===== Excerpt to read

Sunday, June 10, 2007

The Feminine Mistake

So, I have finally finished this book and I am, well, disappointed and yet exhilarated at the same time... how can this be? Before I get into the reasons for said disappointment, I need to say that the premise of the book is quite important and I completely understand and respect the value of such a treatise today.

The book talks about the dangers when women become financially dependent on their spouses by leaving the job pool to raise their children. I remember in high school, our next door neighbor left his wife for a younger woman. This wife had not worked in 15 years, had no job skills and was terrified. Yep - that is the fear. What do you do when your spouse leaves you or dies and you have no "current" or "marketable" skills, no money, etc. Or what happens if he loses his job? Our author quotes a lot of scary statistics - how hard it is for women to re-renter the work force after leaving even for a few years, how child support doesn't help cover costs; how ageist our society is about women; etc.

Although the author talks about interviews middle-class and lower-middle class families - the majority of her examples are upper class women with MBA from places like Princeton and Harvard who are married to successful lawyers, brokers, etc. This is where I have issue - and the main cause for my disappointment in this book. What about those of us in other professions? I am tired of the feminist movement targeting upper-class white women! I don't know anyone who isn't just scarping by - and I know professional women, waitresses, actors, doctors and teachers. And yes, I know a lot of women who have (in their late 30s/ early 40s) made the choice to stopped working to raise their children. Our author, a journalist, has the luxury (as do I - and it IS a luxury) of working from home and really creating her own hours. But a lot of women need to 9 to 5 it - so what of them? What of the families that need two incomes to just survive? I live in one of the most expensive places in the country - anywhere else we would have a five-bedroom home and all the latest amenities - and we're not wealthy AT ALL. We're comfortable - but I can't send my kid to a private school - or vacation at a lake house - like so may of the women sited in this book.

Back to the good of the book with some other interesting factoids: most women who give up their careers didn't really like them to begin with or were faced with a lot of stress/hostility perpetrated by their bosses and/or peers when they got pregnant; the way some men use the purse strings as a way of abusive control (we all saw the Joy Luck Club); women's ignorance about how hard it is to actually enter back in to the workplace after a absence of any length; empty nest syndrome; the depression that comes when the kids don't really "need" you hovering; the silence women feel they must keep when they LIKE their work and how women do not tout their own accomplishments because our society thinks women should be humble; success stories of women who did stay home but managed to keep a finger in the business world whether though volunteer work or other such things that made them still bankable upon their opting back in; the fact that we are living longer thus child-rearing is only a fraction of a woman's life span; how men with wives and families are viewed as "stable" employees but with women it is a liability.

==========
===== Stored data

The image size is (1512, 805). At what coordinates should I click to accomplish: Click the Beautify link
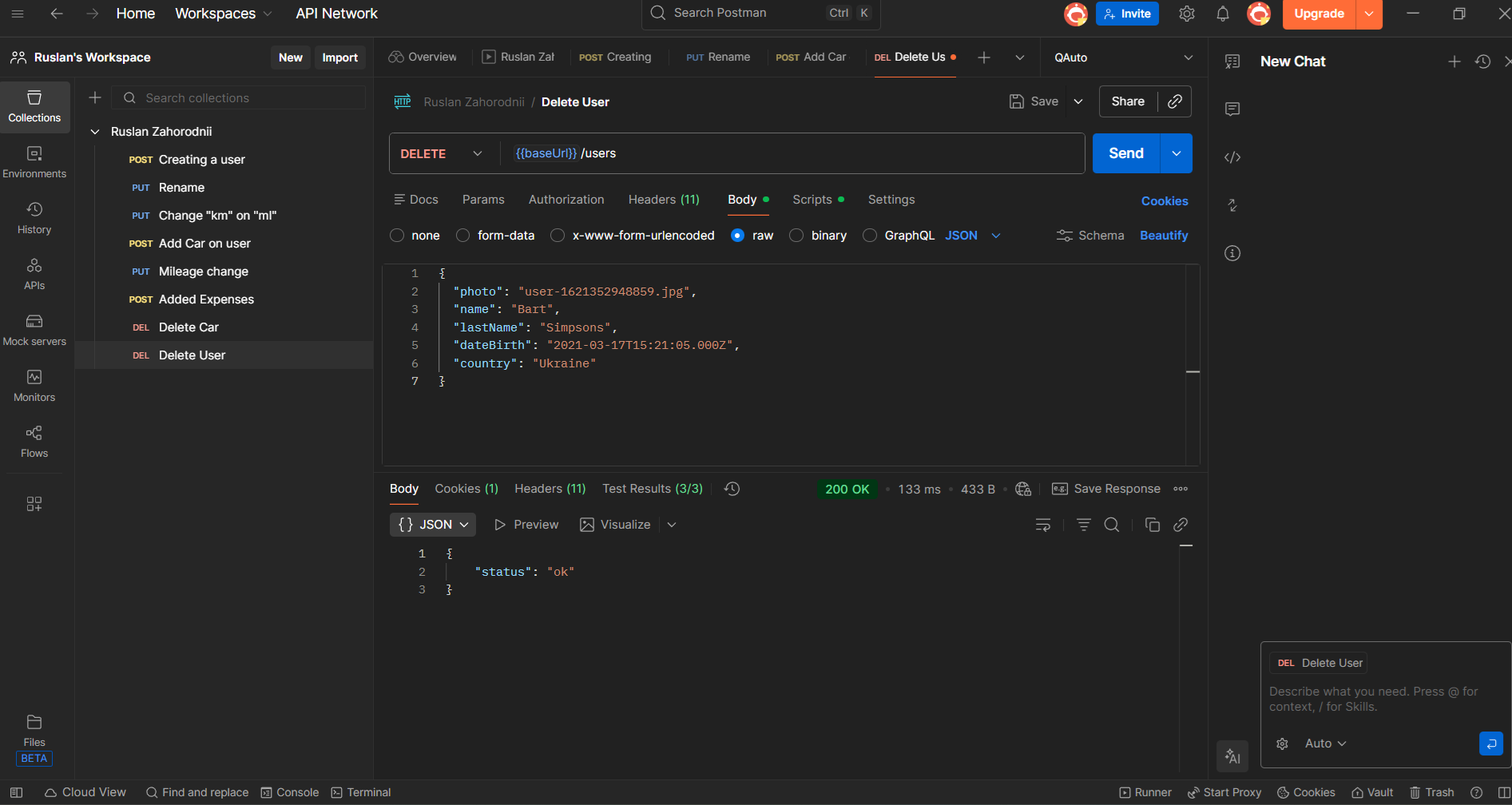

==========

**Set task:**
Answer these questions about the book review:
(a) How long had the neighbor's wife been out of work when her husband left her?
(b) What is the profession of the book's author?
(c) How are men with wives and families viewed as employees?

**Solution for this exercise:**
(a) 15 years
(b) Journalist
(c) As "stable" employees